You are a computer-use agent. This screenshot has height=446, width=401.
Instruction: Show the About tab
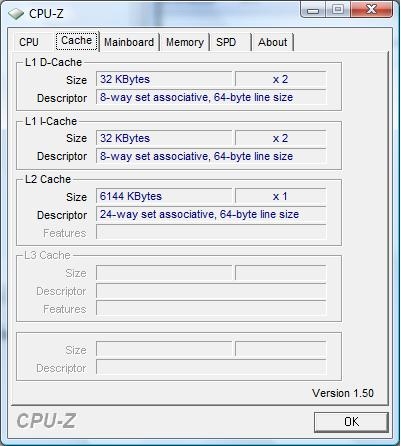pos(273,42)
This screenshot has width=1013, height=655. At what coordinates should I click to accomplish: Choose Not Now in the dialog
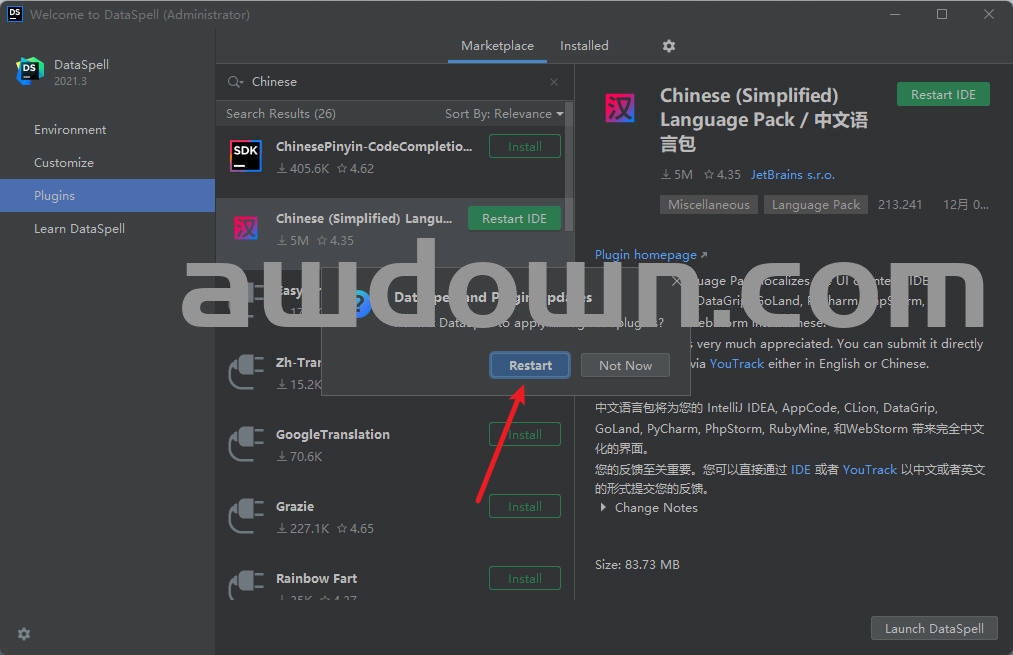pos(625,366)
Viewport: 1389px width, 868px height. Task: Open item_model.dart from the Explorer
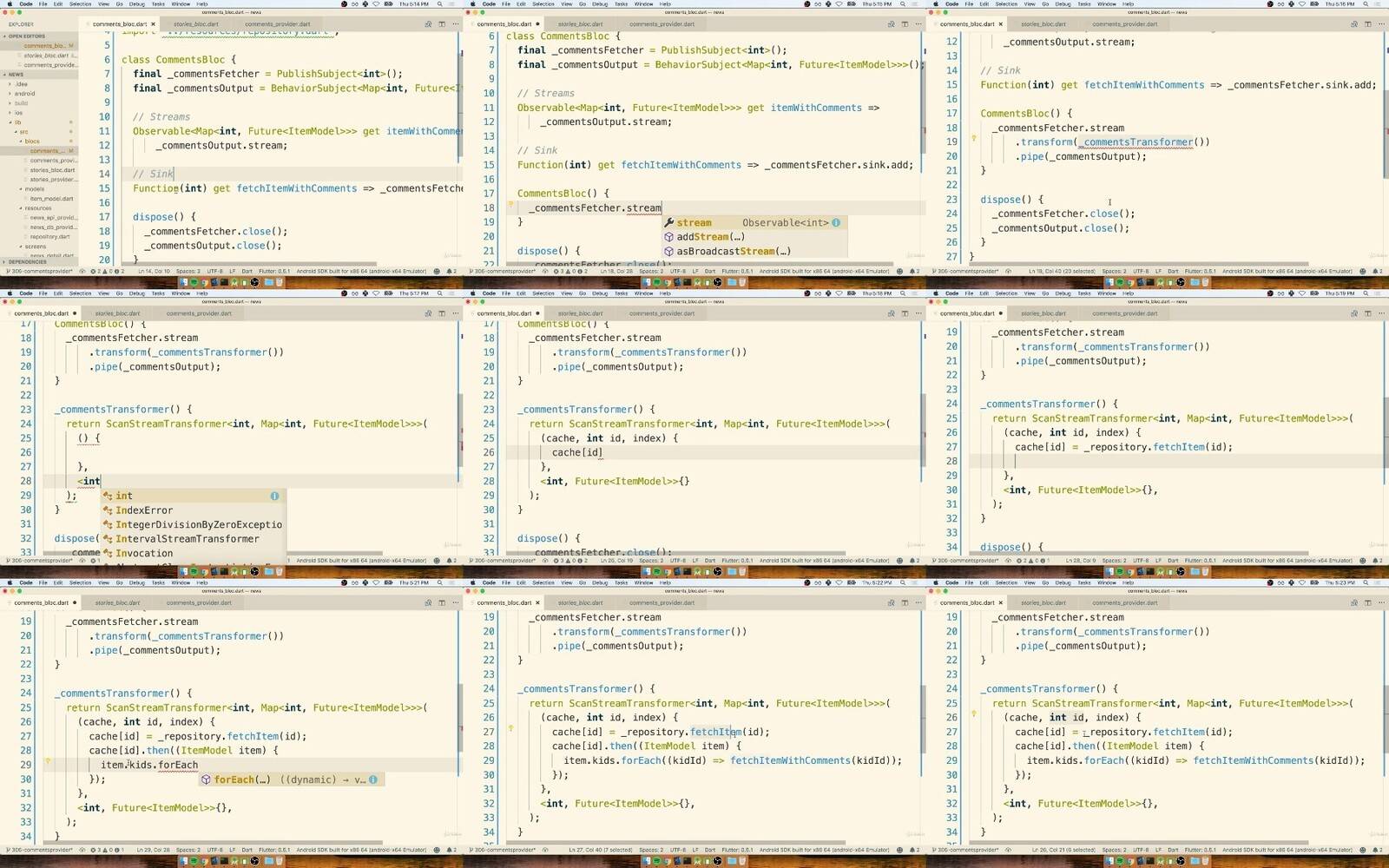point(51,199)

◆ **EXERCISE AIM**
Without any pictures, please write out the lines from the one containing "Viewport: 1389px width, 868px" through the final line of the data, exactly and inclusive of both ends.

◆ **SOLUTION TO THIS TASK**
Viewport: 1389px width, 868px height. Task: Open item_model.dart from the Explorer
point(51,199)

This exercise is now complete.